When the x86 processor is turned on in a personal computer, it is a 16-bit processor that only sees one meg of RAM. This environment is known as ``real mode'', and is dictated by compatibility with older processors of the same family. Everything that makes up a complete system must live within the available meg of address space: the firmware, video buffers, space for expansion boards and a little RAM (the infamous 640kB) must all be there.

To make things difficult, the PC firmware only loads half a kilobyte of code, and establishes its own memory layout before loading this first sector. Whichever the boot media, the first sector of the boot partition is loaded in memory to address 0x7c00, where execution begins. What happens at 0x7c00 depends on the boot-loader being used; I'm going to examine three situations here: no boot-loader, lilo, loadlin.

Booting `zImage` and `bzImage`

Even though it's pretty rare to boot the system without a boot loader, it is still possible to do so by copying the raw kernel to a floppy disk. A command like ``cat zImage ">" /dev/fd0'' will work perfectly on Linux, although some other Unix systems can do the task reliably only by using the dd command. The raw floppy image thus created can then be configured by using the rdev program, but I won't discuss it here.
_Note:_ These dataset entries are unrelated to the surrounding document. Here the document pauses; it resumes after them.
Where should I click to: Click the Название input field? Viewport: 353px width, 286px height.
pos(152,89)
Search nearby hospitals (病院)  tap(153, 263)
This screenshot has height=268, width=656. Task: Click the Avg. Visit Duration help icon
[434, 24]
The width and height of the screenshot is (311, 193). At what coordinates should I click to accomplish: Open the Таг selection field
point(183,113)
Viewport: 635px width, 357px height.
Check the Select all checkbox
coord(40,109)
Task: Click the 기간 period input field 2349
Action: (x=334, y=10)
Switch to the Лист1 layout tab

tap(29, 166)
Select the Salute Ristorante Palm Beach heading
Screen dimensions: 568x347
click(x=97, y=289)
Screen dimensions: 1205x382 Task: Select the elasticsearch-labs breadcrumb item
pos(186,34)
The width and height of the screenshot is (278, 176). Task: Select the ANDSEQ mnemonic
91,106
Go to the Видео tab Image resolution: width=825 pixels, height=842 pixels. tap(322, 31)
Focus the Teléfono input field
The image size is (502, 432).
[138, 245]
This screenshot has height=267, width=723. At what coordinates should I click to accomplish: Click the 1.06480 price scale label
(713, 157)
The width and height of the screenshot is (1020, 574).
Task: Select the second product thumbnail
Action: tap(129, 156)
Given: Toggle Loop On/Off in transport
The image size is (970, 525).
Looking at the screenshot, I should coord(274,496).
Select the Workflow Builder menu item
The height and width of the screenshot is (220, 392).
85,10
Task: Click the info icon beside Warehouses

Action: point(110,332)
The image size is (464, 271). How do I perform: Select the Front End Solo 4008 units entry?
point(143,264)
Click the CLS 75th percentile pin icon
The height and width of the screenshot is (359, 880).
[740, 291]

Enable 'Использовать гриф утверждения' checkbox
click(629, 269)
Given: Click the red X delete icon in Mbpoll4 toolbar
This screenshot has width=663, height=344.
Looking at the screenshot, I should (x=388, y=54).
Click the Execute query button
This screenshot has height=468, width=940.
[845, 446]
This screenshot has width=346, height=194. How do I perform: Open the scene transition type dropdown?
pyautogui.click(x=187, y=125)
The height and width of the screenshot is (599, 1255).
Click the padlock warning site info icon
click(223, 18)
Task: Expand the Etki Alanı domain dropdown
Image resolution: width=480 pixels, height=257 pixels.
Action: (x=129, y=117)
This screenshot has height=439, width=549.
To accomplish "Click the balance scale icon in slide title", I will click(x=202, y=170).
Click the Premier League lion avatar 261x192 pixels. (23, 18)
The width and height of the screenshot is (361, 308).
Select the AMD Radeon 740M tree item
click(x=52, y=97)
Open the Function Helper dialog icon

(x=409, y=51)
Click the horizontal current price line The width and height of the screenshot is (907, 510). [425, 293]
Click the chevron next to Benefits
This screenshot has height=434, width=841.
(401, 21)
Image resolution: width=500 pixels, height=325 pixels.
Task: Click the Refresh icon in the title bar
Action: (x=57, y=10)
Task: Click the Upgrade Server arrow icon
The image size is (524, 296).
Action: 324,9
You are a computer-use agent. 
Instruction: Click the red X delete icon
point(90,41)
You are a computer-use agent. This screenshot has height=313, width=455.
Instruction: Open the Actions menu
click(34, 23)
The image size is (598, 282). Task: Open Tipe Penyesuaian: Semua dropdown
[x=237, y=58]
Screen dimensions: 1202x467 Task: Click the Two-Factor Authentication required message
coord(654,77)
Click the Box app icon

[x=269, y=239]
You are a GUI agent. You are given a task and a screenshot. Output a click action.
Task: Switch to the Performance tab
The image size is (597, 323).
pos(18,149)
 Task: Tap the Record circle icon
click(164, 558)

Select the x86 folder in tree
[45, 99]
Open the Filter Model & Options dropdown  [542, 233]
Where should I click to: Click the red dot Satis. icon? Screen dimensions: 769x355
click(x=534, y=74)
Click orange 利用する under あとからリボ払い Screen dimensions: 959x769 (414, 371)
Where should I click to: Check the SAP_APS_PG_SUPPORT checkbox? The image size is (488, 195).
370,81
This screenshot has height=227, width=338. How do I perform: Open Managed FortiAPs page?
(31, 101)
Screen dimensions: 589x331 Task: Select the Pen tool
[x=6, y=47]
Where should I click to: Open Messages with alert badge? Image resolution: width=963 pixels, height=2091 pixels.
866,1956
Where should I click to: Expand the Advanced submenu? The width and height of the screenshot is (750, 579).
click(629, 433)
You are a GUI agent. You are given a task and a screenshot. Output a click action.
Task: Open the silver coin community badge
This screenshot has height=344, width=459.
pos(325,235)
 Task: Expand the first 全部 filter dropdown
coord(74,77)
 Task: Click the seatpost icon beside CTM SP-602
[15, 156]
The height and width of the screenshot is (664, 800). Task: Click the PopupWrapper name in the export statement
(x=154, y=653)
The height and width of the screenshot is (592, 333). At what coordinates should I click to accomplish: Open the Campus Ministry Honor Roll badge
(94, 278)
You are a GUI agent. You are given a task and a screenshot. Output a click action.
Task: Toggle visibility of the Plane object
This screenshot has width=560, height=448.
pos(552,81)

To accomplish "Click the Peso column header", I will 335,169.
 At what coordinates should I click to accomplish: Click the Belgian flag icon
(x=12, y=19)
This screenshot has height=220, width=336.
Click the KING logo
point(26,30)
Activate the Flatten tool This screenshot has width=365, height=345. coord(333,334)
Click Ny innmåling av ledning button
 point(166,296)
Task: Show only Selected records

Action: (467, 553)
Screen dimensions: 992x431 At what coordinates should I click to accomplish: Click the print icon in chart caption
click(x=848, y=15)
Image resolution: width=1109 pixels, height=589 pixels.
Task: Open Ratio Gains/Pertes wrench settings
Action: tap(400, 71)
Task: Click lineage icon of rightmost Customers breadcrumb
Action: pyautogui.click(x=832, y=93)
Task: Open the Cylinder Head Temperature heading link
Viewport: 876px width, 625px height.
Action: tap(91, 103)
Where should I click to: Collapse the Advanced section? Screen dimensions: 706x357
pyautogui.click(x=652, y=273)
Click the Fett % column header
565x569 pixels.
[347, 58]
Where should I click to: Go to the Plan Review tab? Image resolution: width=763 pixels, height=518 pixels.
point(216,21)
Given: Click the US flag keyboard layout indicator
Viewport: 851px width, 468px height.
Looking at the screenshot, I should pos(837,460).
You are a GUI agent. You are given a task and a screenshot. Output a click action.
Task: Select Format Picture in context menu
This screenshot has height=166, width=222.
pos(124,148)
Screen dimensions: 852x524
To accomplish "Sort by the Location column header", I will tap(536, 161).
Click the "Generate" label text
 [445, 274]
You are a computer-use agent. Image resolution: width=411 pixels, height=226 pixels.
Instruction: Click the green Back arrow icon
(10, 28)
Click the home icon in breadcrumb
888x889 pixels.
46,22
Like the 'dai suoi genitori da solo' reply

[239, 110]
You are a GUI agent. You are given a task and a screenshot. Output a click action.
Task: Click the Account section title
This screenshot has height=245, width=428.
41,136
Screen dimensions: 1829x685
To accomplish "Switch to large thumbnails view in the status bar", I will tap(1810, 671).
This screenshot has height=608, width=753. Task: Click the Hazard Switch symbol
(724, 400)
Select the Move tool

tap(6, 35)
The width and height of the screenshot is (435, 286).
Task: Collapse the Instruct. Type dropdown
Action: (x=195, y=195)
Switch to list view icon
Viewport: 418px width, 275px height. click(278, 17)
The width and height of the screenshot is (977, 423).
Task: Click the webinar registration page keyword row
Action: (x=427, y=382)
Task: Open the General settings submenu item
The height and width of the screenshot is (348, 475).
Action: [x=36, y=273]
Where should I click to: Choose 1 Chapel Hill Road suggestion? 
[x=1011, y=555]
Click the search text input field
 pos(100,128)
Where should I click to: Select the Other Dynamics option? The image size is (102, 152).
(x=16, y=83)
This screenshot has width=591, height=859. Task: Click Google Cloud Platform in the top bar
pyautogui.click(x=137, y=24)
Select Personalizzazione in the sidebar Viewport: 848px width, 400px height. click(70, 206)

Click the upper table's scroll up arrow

The file called zImage is the compressed kernel image that lives in arch/i386/boot after you issued ``make zImage'' or ``make boot'' -- the latter invocation is the one I prefer, as it works unchanged on other platforms. If you built a ``big zImage'', instead, the file is called bzImage, and lives in the same directory.

Booting an x86 kernel is a tricky task because of the limited amount of available memory. The Linux kernel tries to maximize usage of the low 640 kilobytes by moving itself around several times. But let's see in detail the steps performed by a zImage kernel; all the following pathnames are relative to arch/i386/boot.

The first sector (executing at 0x7c00) moves itself to 0x90000 and loads subsequent sectors after itself, getting them from the boot device using the firmware's funtions to access the disk. The rest of the kernel is then loaded to address 0x10000, allowing for a maximum size of half a meg of data -- but this is the compressed image. The boot-sector code lives in bootsect.S, a real-mode assembly file.
Then, code at 0x90200 (defined in setup.S) takes care of some hardware initialization and allows to change the default text mode (video.S). Text mode selection has become a compile-time option from 2.1.9 onwards.
Later, all the kernel is moved from 0x10000 (64K) to 0x1000 (4K). This move overwrites BIOS data stored in RAM, and no BIOS call can be performed after then. The first physical page is not touched because it is the so-called ``zero-page'', used in handling virtual memory.
At this point setup.S enters protected mode and jumps to 0x1000, where the kernel lives. All the available memory can be accessed now, and the system can begin to run.

The steps just shown used to be the whole story of booting when the kernel was small enough to fit half a meg -- the address range between 0x10000 and 0x90000. When the kernel was small it lived at 0x1000, but as features were added to the system it didn't fit half a meg any more: code at 0x1000 isn't the Linux kernel nowadays, but rather the ``gunzip'' part of the gzip program. The following additional steps are needed to uncompress the real kernel and execute it:

Code at 0x1000 is compressed/head.S, and is in charge of ``gunzipping'' the kernel: it calls the function decompress_kernel, defined in compressed/misc.c, which in turns calls inflate which writes its output starting at address 0x100000 (one meg). High memory can now be accessed, because the processor is definitely out of its limited boot environment -- the ``real'' mode.
After decompression, head.S jumps to the real beginning of the kernel. The relevant code is in ../kernel/head.S, outside of the boot directory.

Boot is over now, and head.S (i.e., the code found at 0x100000 that used to be at 0x1000 before introducing compressed boots) can complete processor initialization and call start_kernel(). Everything is written in C from now on.

The various data movements that are performed at system boot are depicted in figure 1.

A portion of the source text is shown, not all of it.